--- WHAT TO DO ---
I would like each line of the data that holds the word "item" copied out.

--- TASK DATA ---
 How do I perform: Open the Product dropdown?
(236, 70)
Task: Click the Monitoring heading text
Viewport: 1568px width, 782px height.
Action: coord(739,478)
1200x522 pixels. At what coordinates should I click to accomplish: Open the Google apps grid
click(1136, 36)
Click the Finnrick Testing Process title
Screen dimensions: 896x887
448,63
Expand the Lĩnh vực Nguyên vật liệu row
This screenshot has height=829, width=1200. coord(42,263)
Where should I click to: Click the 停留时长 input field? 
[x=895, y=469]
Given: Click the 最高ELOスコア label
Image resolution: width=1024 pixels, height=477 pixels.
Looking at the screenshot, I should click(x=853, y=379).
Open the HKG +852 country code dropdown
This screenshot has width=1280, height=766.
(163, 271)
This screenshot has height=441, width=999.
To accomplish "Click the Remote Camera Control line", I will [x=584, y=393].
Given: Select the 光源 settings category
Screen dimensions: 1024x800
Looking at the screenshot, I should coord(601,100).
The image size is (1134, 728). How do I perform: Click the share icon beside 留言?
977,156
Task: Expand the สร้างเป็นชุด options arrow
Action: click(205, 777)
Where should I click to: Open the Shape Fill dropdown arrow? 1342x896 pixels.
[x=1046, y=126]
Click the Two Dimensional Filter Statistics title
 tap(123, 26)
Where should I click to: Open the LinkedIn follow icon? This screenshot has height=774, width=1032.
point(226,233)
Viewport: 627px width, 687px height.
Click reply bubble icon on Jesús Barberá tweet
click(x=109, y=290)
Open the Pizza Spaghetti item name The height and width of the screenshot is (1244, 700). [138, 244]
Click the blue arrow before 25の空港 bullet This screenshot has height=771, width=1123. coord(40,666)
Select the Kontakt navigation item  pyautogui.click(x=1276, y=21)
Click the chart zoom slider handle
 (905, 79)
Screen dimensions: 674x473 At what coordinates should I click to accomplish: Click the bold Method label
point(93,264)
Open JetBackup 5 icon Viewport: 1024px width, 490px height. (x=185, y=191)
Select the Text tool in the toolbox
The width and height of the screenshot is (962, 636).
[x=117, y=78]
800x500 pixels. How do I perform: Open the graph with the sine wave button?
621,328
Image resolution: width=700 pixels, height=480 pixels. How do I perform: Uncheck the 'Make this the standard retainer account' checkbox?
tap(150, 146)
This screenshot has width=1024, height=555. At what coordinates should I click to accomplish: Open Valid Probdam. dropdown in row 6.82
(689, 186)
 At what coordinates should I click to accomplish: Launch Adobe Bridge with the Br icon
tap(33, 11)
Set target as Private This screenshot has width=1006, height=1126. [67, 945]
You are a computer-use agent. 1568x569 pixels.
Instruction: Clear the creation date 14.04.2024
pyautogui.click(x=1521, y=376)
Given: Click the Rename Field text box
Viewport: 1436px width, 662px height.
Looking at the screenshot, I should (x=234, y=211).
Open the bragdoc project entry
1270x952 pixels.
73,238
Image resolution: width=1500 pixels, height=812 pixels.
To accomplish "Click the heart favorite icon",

--- SOLUTION FOR THIS TASK ---
Open the Pizza Spaghetti item name The height and width of the screenshot is (1244, 700). [138, 244]
Select the Kontakt navigation item  pyautogui.click(x=1276, y=21)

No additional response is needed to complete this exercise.